陳琳知道他這是真的心煩了,“行吧,你一個人在家也無聊,要不來找我們?”

“不了,我在新疆。”

“一個人?”

“嗯。”

“你還挺受傷?”

“……不是,錢都花了,出來走走,好久沒休息了。”

“……那你睡吧。”

掛了電話,陳孚反倒清醒了。

陳琳的話提醒了他,分手本應該很傷心,但他好像從來沒有過這種感覺。

他回想自己的兩段感情。

初戀女友蘇雯是他主動追的,校園愛情很簡單,沒什麽波折,分手是因為異國,看得見摸不著算什麽談戀愛,所以他果斷提了分手,他已經忘記了自己當時有沒有傷心。

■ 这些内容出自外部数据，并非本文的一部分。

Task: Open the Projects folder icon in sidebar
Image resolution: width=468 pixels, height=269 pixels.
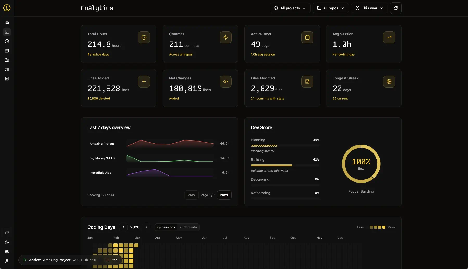Action: 7,60
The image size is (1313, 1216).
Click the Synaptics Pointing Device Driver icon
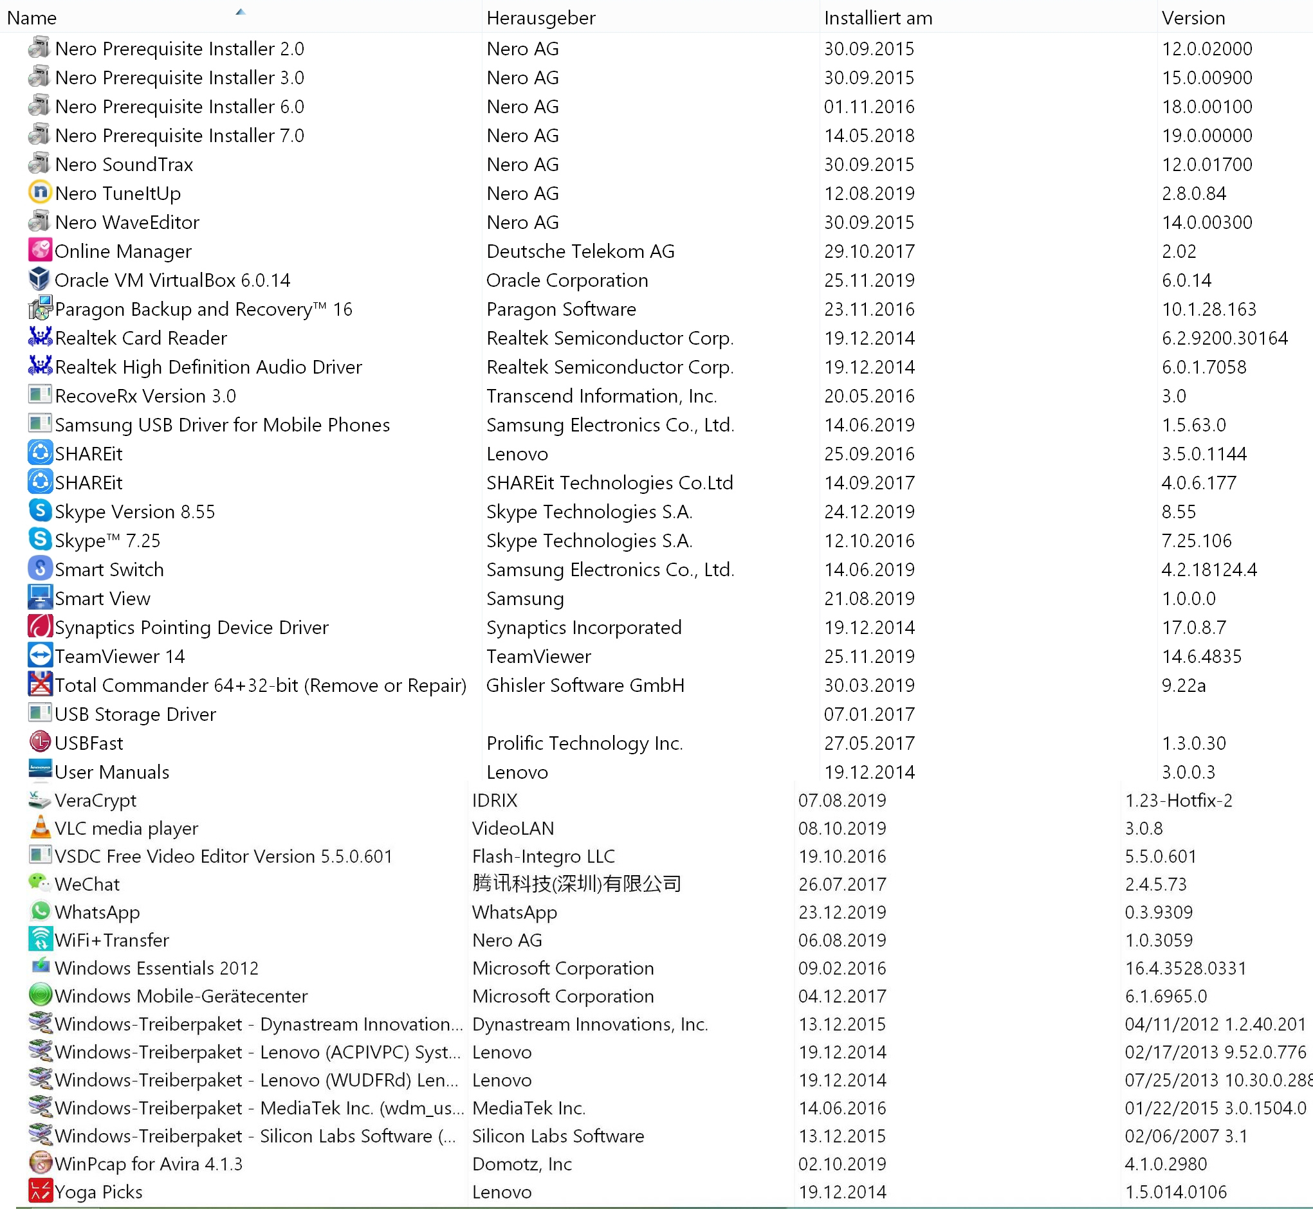pyautogui.click(x=39, y=627)
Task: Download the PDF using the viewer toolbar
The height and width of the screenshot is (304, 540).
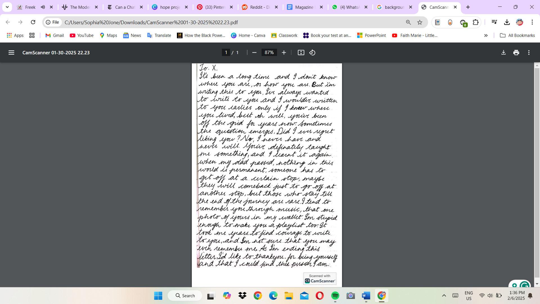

跟孫若櫻在一起的時候他才工作不久,極其忙碌,因而對感情需求不高,但作為一名身體成熟的年輕男人,他不可避免會有生理需求,同時工作和生活中也會面臨一些女人的追求,他不喜歡浪費時間與女人周旋,所以他需要一個女朋友,需要一段穩定不麻煩的感情關系。

恰好孫若櫻符合他的所有期望,恰好他也符合孫若櫻的所有期望。

在一起近五年,他們已經有極高的默契,互相信任,從不爭吵,有時間有需要就見面,床上也很和諧。

他以為他們可以憑借這份默契進入婚姻,他今年即將滿三十歲,是時候成家了。

然而,孫若櫻卻突然說了分手,

給了他一個措手不及。

眼下,被分手的他,更多的感受是心煩——生活計劃被打亂,要花時間和心思去尋找下一任填補這個空缺。

這幾年跟孫若櫻關系穩定,他幾乎沒再關註過身邊的年輕女人,而他的追求者們在他從不留餘地的拒絕下早已絕跡,說直白點,他現在連個可選的備胎都沒有,說出來誰信?他自己都不信。

思來想去睡意全無,陳孚索性起床,從小冰箱裏拿出一罐啤酒,揭開來咕嚕喝一大口,打開平板準備看幾篇行業報告打發時間,手機“叮”地一聲提醒有新郵件,平板上點開,是宋舟發過來的最新行程安排表。

陳孚瞥一眼時間,淩晨三點五十,真夠拼的。

粗略瀏覽一番,陳孚立刻就發現了問題,十五天行程,沒有哪一天離不開雪,他拿起手機準備打電話,想了想放下,明天再說。

手機磕在圓桌玻璃上發出“咚”地一聲,陳孚腦中忽地一亮,心裏瞬間豁然開朗,方才思來想去沒有頭緒的煩惱突然就有了答案——宋舟紅臉垂眸的模樣在他眼前晃來晃去,這不就是送上門來的下一任?

但他很快否定了這個答案。

宋舟這女人淺得不能再淺,像杯白開水,看一眼就臉紅,上了床大概會蜷成一只燒紅的蝦,僵硬沒趣。

而且,她愛哭,女人哭起來會很麻煩。